§ The problem:
Please repeat the lines below exactly. Begin with the line containing "You are a computer-use agent. Viewport: 1483px" and go on through the line containing "Task: Click the vertical page scrollbar".

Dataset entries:

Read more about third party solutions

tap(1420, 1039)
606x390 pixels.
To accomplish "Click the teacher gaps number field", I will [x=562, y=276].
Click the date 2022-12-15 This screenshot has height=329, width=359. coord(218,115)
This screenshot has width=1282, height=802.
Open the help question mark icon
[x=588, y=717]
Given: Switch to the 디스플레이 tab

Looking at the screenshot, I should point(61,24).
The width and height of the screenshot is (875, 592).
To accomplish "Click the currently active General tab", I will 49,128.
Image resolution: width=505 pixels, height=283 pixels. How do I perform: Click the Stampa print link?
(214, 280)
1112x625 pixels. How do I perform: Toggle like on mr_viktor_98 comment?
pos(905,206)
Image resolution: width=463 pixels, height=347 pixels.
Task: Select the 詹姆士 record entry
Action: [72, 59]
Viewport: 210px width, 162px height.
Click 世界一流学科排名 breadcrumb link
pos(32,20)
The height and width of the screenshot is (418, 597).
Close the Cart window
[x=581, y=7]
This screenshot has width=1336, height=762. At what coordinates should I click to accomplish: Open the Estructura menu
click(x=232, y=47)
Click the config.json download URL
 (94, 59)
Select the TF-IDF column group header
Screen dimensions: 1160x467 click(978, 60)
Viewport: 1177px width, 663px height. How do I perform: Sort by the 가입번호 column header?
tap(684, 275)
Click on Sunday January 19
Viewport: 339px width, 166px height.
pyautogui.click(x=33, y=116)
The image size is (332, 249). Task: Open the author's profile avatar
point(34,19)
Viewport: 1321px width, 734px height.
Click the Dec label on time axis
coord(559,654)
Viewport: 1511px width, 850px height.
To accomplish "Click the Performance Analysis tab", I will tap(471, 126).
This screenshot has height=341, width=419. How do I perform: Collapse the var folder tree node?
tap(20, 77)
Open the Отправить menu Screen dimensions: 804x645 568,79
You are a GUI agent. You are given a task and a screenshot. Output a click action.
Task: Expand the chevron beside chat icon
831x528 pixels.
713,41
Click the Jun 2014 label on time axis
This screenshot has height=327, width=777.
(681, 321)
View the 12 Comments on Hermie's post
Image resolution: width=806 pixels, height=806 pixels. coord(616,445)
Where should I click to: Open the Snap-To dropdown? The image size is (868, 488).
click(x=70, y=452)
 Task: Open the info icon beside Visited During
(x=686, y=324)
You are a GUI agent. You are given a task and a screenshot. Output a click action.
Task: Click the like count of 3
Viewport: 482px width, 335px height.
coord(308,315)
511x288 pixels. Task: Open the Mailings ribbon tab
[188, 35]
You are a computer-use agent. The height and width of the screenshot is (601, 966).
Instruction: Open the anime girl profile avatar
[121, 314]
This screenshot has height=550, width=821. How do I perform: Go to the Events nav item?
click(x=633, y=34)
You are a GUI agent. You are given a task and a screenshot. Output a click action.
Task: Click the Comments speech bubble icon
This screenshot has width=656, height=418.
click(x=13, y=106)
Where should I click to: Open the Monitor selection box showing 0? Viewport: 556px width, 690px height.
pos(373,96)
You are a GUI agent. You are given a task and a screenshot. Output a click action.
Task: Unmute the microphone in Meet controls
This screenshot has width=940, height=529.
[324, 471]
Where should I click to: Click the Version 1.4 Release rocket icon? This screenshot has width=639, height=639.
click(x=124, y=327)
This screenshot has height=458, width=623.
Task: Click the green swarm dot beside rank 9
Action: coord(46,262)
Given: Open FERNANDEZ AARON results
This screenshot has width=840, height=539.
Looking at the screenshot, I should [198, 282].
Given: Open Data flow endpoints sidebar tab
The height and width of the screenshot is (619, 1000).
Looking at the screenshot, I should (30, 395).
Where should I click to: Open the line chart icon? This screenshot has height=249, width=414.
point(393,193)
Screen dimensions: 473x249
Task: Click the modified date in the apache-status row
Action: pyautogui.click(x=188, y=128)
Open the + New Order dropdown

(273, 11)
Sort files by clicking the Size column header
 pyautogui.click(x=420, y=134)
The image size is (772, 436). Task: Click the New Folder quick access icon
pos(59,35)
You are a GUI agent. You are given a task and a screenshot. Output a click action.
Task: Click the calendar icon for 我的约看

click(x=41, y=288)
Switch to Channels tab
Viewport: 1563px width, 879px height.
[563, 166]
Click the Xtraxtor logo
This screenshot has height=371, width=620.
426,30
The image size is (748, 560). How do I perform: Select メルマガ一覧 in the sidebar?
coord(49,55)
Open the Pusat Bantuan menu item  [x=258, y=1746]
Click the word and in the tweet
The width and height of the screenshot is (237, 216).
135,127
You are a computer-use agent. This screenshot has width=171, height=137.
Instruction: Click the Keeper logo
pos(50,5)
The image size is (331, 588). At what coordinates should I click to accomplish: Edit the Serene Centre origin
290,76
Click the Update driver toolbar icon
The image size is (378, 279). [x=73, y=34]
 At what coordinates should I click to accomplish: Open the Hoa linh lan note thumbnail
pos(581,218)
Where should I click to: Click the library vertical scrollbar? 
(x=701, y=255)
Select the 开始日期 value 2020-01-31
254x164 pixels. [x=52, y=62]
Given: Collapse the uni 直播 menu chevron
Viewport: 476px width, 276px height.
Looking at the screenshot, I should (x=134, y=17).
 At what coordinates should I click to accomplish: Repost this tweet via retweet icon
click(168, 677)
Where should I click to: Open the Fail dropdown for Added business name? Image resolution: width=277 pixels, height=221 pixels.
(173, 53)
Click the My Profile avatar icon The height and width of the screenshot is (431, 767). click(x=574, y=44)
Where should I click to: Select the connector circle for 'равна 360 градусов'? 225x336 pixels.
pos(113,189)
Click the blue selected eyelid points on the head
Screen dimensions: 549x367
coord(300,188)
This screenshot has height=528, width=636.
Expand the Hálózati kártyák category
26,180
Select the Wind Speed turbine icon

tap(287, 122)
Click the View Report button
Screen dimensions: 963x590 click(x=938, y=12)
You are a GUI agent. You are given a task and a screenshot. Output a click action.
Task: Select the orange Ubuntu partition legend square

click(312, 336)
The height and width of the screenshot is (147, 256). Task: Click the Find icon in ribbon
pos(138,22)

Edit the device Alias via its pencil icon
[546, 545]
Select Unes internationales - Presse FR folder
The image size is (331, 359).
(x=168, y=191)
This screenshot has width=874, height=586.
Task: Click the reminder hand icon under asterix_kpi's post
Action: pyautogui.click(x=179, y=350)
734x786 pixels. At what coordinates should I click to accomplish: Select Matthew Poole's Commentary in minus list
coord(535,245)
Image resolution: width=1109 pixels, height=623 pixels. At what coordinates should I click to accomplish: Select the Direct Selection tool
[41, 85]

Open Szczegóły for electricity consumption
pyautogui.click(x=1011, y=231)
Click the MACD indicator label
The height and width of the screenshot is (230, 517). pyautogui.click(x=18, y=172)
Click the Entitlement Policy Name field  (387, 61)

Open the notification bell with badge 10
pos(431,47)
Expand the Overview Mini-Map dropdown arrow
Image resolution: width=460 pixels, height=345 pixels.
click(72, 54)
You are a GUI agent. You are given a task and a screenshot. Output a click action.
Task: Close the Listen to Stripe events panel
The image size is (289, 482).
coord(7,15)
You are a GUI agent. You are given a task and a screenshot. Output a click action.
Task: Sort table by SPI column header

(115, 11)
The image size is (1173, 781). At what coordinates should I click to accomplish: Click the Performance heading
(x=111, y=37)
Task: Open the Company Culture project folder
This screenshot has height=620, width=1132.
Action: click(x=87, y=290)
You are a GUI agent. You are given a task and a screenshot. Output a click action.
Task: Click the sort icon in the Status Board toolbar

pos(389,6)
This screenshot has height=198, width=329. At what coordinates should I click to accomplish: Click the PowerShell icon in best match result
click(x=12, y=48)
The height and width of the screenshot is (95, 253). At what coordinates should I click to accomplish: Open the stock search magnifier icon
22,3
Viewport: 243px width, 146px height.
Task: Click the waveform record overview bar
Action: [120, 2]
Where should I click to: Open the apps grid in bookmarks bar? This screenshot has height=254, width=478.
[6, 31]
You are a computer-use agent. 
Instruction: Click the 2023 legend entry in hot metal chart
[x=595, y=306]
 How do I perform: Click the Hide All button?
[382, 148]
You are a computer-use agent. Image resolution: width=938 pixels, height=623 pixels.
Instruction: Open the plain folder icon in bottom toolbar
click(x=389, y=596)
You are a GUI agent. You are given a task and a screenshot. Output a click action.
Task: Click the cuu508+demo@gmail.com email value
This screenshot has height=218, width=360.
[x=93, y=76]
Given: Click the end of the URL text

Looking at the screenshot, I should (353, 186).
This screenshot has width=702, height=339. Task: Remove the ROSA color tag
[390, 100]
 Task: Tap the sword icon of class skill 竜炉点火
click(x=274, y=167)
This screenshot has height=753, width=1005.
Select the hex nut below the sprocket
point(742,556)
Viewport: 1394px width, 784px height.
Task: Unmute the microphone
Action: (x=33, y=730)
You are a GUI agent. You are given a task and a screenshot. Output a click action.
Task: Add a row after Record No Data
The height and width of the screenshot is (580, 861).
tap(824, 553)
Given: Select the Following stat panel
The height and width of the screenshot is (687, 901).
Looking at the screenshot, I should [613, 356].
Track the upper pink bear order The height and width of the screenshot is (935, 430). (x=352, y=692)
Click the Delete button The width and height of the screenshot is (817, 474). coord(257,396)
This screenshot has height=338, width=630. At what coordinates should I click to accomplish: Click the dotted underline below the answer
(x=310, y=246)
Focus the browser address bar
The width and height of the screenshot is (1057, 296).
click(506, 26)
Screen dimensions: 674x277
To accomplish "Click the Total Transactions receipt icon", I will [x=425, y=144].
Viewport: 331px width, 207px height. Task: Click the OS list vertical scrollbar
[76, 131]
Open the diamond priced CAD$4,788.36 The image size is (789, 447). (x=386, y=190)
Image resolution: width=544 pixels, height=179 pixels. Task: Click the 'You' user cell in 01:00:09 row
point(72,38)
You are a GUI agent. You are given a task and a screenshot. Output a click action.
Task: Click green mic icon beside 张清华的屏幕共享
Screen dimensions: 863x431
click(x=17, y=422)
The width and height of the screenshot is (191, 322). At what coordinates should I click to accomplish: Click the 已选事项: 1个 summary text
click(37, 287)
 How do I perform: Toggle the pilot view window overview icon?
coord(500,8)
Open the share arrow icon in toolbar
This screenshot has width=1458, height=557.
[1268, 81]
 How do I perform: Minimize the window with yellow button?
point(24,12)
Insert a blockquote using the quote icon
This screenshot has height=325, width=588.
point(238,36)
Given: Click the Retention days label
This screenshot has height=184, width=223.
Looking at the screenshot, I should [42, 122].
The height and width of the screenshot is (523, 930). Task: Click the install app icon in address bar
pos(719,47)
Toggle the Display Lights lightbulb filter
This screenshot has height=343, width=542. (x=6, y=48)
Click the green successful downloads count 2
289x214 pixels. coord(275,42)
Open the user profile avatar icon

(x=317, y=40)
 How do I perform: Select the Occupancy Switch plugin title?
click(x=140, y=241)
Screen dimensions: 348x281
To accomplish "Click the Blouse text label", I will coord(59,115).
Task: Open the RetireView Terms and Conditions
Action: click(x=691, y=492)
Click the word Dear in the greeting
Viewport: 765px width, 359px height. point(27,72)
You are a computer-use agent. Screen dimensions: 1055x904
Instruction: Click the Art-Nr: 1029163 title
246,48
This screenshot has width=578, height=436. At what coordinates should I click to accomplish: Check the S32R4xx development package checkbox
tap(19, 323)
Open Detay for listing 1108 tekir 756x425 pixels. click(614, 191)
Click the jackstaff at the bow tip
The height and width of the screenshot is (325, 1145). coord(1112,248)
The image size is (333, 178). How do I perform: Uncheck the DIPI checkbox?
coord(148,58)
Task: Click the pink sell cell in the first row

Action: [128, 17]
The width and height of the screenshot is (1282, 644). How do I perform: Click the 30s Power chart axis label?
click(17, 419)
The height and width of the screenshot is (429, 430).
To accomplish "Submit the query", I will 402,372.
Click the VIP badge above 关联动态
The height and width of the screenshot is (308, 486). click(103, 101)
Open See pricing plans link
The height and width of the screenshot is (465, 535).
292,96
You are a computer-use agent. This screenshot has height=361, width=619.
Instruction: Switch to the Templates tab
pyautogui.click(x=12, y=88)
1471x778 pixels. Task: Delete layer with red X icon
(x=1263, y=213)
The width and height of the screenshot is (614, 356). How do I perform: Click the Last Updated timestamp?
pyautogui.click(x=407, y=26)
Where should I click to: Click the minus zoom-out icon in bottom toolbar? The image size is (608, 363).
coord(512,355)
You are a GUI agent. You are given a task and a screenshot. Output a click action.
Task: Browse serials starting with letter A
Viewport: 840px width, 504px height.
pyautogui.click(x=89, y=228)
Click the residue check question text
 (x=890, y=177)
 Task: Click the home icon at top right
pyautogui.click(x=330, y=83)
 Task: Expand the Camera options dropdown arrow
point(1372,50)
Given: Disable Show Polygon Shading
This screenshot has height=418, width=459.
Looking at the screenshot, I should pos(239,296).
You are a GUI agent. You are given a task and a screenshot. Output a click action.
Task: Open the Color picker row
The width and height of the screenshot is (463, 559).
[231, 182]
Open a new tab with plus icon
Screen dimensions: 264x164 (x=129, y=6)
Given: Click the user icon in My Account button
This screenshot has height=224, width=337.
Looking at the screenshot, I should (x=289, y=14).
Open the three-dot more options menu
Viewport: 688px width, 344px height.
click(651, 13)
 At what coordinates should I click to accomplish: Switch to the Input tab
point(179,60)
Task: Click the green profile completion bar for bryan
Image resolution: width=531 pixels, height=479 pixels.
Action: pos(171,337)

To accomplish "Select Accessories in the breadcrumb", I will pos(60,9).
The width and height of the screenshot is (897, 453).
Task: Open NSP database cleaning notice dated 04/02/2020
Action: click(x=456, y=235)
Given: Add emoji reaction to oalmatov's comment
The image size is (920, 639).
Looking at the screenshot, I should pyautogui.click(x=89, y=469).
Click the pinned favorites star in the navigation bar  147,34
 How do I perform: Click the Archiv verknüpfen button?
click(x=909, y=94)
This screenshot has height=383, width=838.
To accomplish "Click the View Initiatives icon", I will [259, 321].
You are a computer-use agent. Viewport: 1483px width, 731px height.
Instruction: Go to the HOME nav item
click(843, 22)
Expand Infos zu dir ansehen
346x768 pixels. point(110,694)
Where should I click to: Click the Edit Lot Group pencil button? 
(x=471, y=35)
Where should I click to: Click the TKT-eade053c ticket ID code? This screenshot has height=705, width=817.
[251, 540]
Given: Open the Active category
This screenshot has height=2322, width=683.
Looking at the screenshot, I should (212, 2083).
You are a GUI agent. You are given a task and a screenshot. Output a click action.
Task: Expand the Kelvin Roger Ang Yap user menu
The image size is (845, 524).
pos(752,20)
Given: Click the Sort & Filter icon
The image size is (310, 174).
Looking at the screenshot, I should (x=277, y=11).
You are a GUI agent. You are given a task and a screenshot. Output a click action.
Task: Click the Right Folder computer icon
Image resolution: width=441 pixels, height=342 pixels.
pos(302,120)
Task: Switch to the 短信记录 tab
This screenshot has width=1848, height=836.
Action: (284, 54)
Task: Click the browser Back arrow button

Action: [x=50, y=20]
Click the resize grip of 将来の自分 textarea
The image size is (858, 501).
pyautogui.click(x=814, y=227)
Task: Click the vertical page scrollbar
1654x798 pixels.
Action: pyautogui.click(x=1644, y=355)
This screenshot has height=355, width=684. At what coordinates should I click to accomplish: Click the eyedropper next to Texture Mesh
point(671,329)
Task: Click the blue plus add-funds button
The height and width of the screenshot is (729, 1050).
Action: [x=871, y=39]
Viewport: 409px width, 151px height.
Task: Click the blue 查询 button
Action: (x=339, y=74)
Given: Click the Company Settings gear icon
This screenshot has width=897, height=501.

§ Response:
You are a computer-use agent. Viewport: 1483px width, 731px height.
Instruction: Go to the HOME nav item
click(843, 22)
Expand Infos zu dir ansehen
346x768 pixels. point(110,694)
Where should I click to: Click the Edit Lot Group pencil button? 
(x=471, y=35)
Where should I click to: Click the TKT-eade053c ticket ID code? This screenshot has height=705, width=817.
[251, 540]
Given: Open the Active category
This screenshot has height=2322, width=683.
Looking at the screenshot, I should (212, 2083).
You are a GUI agent. You are given a task and a screenshot. Output a click action.
Task: Expand the Kelvin Roger Ang Yap user menu
The image size is (845, 524).
pos(752,20)
Given: Click the Sort & Filter icon
The image size is (310, 174).
Looking at the screenshot, I should (x=277, y=11).
You are a GUI agent. You are given a task and a screenshot. Output a click action.
Task: Click the Right Folder computer icon
Image resolution: width=441 pixels, height=342 pixels.
pos(302,120)
Task: Switch to the 短信记录 tab
This screenshot has width=1848, height=836.
Action: (284, 54)
Task: Click the browser Back arrow button

Action: [x=50, y=20]
Click the resize grip of 将来の自分 textarea
The image size is (858, 501).
pyautogui.click(x=814, y=227)
Task: Click the vertical page scrollbar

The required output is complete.